IML confirma: mãe e filho morreram eletrocutados em pousada de Maragogi
Por Redação com assessoria
O Instituto de Medicina Legal (IML) Estácio de Lima confirmou, nesta terça-feira (6), que a morte de uma mulher de 39 anos e do filho dela, de 11, em uma pousada de Maragogi, no Litoral Norte de Alagoas, foi provocada por descarga elétrica. O laudo oficial afasta a hipótese inicial de afogamento registrada no atendimento da ocorrência.
As vítimas foram identificadas como Luciana Klein Helfstein e Arthur Klein Helfstein Alves, turistas de São Paulo que estavam hospedados no local. Após a conclusão dos exames, os corpos foram liberados para traslado e sepultamento.
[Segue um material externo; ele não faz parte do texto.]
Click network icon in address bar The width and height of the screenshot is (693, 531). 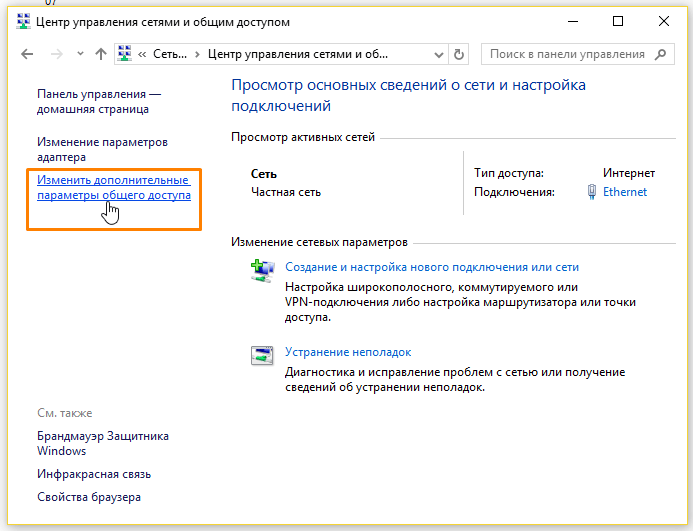tap(125, 54)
A constatação do IML reforça a avaliação feita no dia do caso pelo perito criminal José Veras, que atendeu a ocorrência no domingo (4). À época, mãe e filho foram retirados inconscientes da piscina e receberam atendimento de emergência, mas não sobreviveram.
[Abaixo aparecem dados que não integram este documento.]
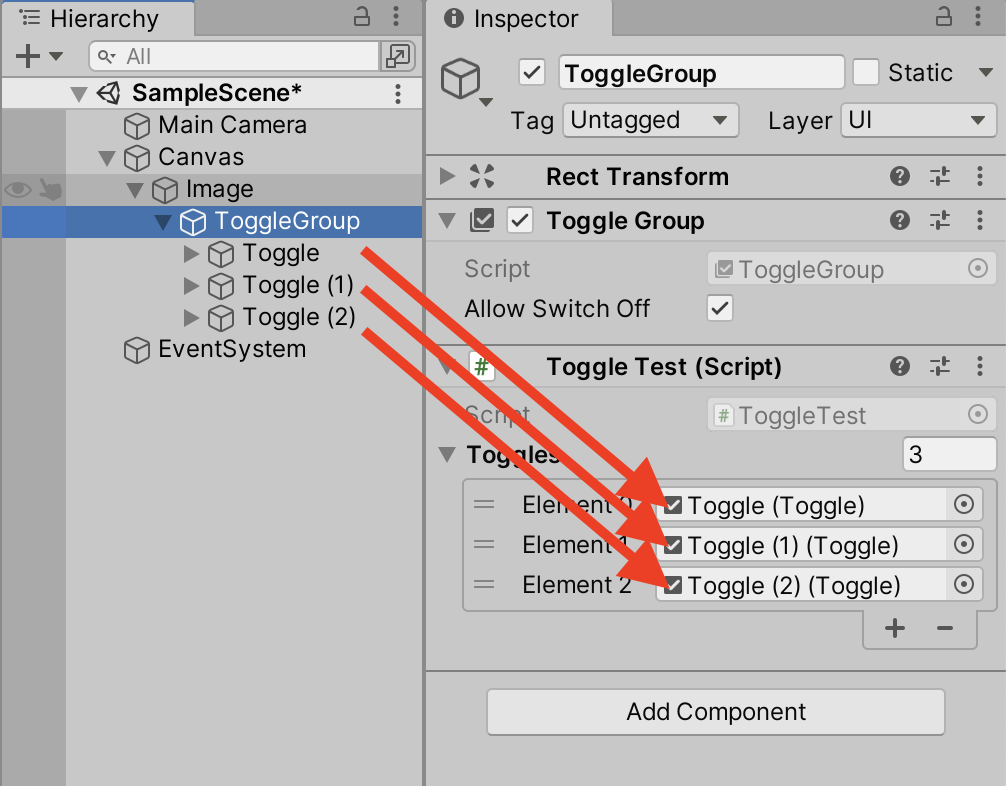Open the Rect Transform presets icon
1006x786 pixels.
(x=940, y=177)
Com a causa da morte definida, a apuração passa agora a focar na origem da falha elétrica. Nesta quarta-feira (7), a perícia retornará à pousada para uma vistoria técnica detalhada na área da piscina. A inspeção será conduzida por um perito criminal e um especialista em engenharia elétrica.
A análise irá verificar as condições das instalações, possíveis irregularidades, fiações expostas e eventuais falhas no sistema elétrico do espaço. Paralelamente, imagens das câmeras de segurança estão sendo examinadas para reconstituir a dinâmica do ocorrido.
Todo o material técnico será reunido em um inquérito conduzido pela Polícia Civil, que deverá esclarecer as circunstâncias do caso e avaliar possíveis responsabilidades.